Postscript

Playboy’s pale shadow

The recent death on September 27 of Playboy publisher-editor Hugh Hefner in his Los Angeles Playboy Mansion, surrounded by his trade mark bunnies, brings to mind the comparatively modest effort of the unlikely Mumbai businessman Sushil Somani and several editors, including your correspondent, to establish Debonair as India’s answer to Playboy. 

The late Vinod Mehta, then an advertising agency copywriter, was appointed the first and became the most famous editor of this monthly (estb. 1973) which featured a nude centrefold in every issue. The legal status of Debonair remained a grey area for a long time and it was not unusual for editors to receive court summons from small towns across the country where citizens were outraged by the ‘obscenity’ of the nude centrefold of this men’s magazine. 
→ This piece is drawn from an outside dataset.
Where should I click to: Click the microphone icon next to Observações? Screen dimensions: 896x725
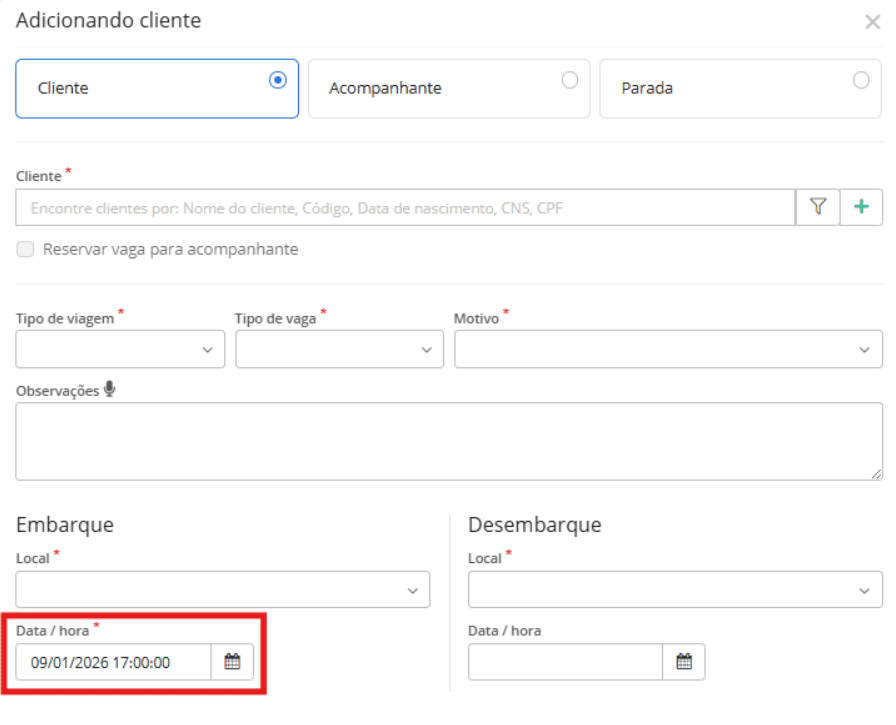click(109, 391)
Your correspondent was appointed editor of Debonair in 1988 after serving as the founder-editor of Business India and Businessworld. I felt Debonair which had a somewhat sleazy image, needed to graduate into a full-fledged metropolitan men’s lifestyle magazine. Hence I included a major literary section edited by the highly respected writer-poet Adil Jussawala to make the usual excuse — “I buy Debonair for its editorial content” — sound more plausible. However all this didn’t impress Sushil Somani, the publisher. And when I decided to feature a beautiful black model on the centrefold — black is beautiful, dummies! — Somani pulled the picture from the press at the last minute, forcing me to resign a year after I took the job. 
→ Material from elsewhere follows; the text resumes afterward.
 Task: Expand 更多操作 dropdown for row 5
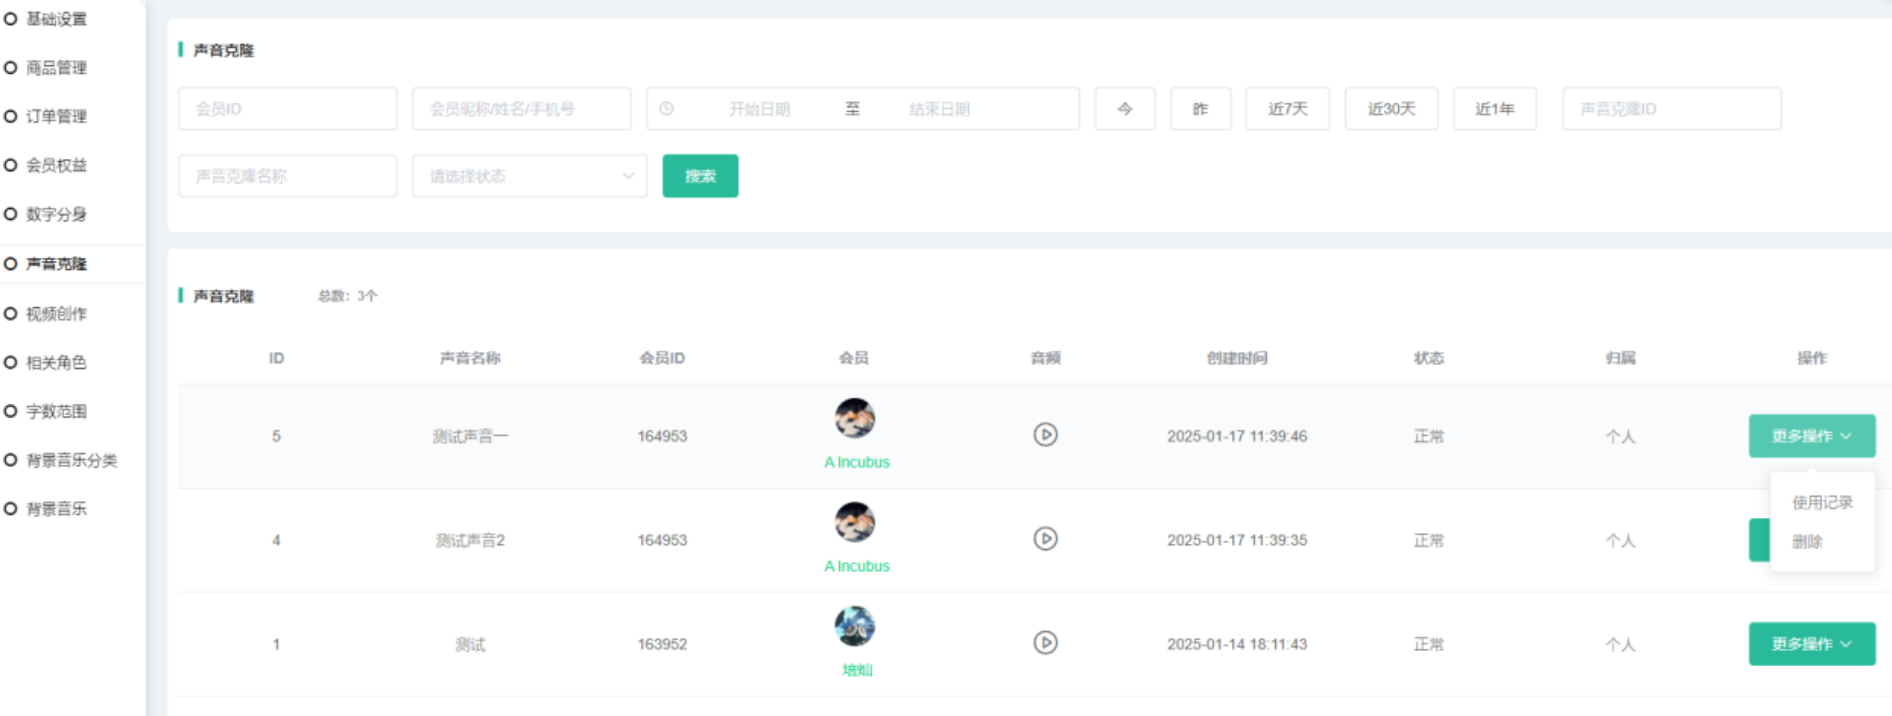1811,436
Returning to Hefner, he was the embodiment of what he did and neither the publisher nor any of the editors of imitation magazines lived the unapologetically ostentatious hi-life he did. Had he started his Playboy business and entertainment empire in this country where the social liberalism of ancient India had been jettisoned in favour of Victorian prudery, he could never have built his multi-million dollar Playboy empire. I’m unaware if Debonair is still being published, but if it is, its publishers should be prepared for the heavy weight of hindutva mob rule encouraged by the current political dispensation.